Intanto la sotto segretaria di Stato Usa, Victoria Nuland, ha affermato che i militari le hanno impedito di incontrare il presidente eletto Mohamed Bazoum. Nuland, denunciando che Bazoum è “virtualmente agli arresti domiciliari”, ha anche riferito che i militari golpisti non rispondono alle sollecitazioni dell’Onu e alla richiesta di ripristinare il governo democraticamente eletto. Nuland ha parlato con i giornalisti dopo una visita di due ore a Niamey, la capitale del Niger, dove ha incontrato alcuni dei leader militari golpisti.
Blinken: “Gruppo Wagner approfitta di instabilità Paese”
Il gruppo mercenario russo Wagner sta “approfittando” dell’instabilità in Niger, dopo il colpo di stato del 26 luglio scorso. Lo ha detto alla Bbc il segretario di Stato americano Antony Blinken. “Penso che quello che è successo, e quello che continua ad accadere in Niger, non sia stato istigato dalla Russia o da Wagner“, ha precisato Blinken, “ma… stanno cercando di approfittarne“. “Ogni singolo luogo in cui questo gruppo Wagner è andato, sono seguiti morte, distruzione e sfruttamento”, ha aggiunto Blinken, “l’insicurezza è aumentata, non diminuita”.
Giunta respinge visita Ecowas e Onu
La giunta militare golpista del Niger ha rifiutato la proposta di visita nel Paese da parte di rappresentanti del blocco regionale dell’Africa occidentale, cioè l’Ecowas, dell’Unione Africana e delle Nazioni Unite, un tentativo diplomatico di liberare e reintegrare il presidente destituito, Mohamed Bazoum. È quanto risulta da una lettera visionata da Associated Press, in cui si citano “evidenti ragioni di sicurezza in questo clima di minaccia” contro il Niger. L’Ecowas aveva minacciato di usare la forza militare se la giunta non avesse reintegrato il presidente Mohamed Bazoum entro domenica, scadenza che è stata ignorata. L’Ecowas dovrebbe riunirsi nuovamente giovedì ad Abuja, la capitale della vicina Nigeria, per discutere della situazione.
Prigozhin ai golpisti: “Chiamate in qualsiasi momento”
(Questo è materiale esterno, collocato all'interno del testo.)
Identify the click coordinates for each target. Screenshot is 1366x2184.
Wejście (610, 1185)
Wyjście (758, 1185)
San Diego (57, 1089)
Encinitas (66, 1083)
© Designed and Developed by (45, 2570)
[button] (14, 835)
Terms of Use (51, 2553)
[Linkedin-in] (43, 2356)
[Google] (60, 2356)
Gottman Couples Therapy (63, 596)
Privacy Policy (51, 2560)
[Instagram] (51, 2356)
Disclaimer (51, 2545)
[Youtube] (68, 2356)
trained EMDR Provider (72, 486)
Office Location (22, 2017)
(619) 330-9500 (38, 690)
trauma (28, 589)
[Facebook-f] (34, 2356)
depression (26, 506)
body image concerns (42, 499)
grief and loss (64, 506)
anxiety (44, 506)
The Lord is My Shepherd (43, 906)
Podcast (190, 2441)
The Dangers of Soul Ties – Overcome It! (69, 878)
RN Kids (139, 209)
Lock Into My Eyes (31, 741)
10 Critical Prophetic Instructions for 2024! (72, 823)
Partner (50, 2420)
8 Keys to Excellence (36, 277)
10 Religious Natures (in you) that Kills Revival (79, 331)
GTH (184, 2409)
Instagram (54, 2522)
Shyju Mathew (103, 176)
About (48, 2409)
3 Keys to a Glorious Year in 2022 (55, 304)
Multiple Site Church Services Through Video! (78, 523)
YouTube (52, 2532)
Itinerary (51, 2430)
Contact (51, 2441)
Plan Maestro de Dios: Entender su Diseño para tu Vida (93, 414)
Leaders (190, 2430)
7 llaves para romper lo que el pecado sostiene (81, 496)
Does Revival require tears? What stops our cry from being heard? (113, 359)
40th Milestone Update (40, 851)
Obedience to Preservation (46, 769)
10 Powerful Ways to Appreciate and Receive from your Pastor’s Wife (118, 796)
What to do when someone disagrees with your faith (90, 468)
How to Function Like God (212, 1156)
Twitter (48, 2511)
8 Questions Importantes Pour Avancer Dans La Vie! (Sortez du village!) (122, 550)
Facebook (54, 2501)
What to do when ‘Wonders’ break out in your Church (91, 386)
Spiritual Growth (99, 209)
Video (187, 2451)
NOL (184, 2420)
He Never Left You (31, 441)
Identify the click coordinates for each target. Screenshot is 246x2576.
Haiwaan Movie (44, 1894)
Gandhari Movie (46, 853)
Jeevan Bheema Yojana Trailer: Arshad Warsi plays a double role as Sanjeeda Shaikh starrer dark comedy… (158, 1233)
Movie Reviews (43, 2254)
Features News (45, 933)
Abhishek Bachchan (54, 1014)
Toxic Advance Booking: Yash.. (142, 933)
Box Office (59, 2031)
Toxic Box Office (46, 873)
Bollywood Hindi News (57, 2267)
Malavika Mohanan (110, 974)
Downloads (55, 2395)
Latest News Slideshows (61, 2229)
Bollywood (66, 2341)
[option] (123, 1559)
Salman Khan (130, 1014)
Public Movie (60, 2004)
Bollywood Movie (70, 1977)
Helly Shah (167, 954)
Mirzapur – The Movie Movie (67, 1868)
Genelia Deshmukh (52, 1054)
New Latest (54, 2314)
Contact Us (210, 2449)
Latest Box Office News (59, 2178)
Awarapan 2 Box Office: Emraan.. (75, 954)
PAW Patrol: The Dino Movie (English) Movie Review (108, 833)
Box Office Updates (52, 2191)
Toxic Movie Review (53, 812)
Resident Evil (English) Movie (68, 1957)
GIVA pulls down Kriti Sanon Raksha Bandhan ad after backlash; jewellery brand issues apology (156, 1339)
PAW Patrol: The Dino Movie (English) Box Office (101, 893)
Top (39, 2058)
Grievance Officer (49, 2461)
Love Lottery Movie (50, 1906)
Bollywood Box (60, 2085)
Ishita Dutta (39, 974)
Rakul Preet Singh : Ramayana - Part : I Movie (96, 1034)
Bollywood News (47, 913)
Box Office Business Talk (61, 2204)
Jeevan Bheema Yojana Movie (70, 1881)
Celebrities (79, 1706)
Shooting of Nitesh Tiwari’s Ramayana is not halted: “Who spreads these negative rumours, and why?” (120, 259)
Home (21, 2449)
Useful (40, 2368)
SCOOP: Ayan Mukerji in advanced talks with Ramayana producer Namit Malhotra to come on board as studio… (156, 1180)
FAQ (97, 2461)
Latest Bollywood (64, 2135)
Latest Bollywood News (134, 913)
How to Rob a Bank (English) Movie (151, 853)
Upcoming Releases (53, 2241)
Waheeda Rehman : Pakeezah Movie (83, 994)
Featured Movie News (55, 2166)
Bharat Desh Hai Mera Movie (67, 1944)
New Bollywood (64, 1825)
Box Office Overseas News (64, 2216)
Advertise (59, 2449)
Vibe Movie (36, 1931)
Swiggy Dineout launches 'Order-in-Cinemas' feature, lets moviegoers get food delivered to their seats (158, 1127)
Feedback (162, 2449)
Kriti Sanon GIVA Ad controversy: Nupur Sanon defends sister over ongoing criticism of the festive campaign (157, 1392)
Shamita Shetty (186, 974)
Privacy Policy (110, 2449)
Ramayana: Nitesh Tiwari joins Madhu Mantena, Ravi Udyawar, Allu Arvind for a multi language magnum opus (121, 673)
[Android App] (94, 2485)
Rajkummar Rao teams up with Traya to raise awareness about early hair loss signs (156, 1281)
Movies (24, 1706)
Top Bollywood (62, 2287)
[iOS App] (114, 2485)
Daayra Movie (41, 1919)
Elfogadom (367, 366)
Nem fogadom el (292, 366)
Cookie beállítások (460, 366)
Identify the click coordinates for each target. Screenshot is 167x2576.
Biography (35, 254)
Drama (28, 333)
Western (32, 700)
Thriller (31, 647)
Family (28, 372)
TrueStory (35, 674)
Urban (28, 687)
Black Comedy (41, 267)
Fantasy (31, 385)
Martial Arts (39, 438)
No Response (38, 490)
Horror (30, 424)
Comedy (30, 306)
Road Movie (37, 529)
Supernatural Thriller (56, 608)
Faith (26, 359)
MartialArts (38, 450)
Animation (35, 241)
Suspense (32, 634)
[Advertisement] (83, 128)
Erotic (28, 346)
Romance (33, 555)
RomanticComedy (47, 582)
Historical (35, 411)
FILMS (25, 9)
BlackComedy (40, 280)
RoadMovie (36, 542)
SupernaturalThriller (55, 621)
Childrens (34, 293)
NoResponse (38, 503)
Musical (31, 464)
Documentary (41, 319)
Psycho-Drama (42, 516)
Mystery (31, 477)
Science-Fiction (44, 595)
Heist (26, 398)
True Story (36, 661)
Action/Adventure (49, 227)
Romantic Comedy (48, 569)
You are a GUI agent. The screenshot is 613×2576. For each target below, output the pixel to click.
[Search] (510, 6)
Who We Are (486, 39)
La giunta militare golpista del Niger può “chiamare in qualunque momento”. È quanto ha detto il leader del gruppo Wagner, Yevgeny Prigozhin, in un audio di 30 secondi pubblicato oggi su un canale Telegram legato al gruppo russo di mercenari. La giunta golpista, guidata dal generale Abdourahamane Tchiani, si è concentrata sulle lamentele della popolazione nei confronti dell’ex potenza coloniale, la Francia; ha anche accusato il governo del presidente destituito Mohamed Bazoum di non aver fatto abbastanza per proteggere il Paese dagli estremisti islamici e ha chiesto aiuto al gruppo mercenario russo Wagner. Quest’ultimo opera già in una serie di Paesi africani, incluso il Mali, ed è stato accusato di aver commesso violazioni dei diritti umani. “Siamo sempre dalla parte del bene, dalla parte della giustizia e dalla parte di coloro che combattono per la sovranità e i diritti del loro popolo. Chiamate in qualsiasi momento”, ha detto Prigozhin nell’audio.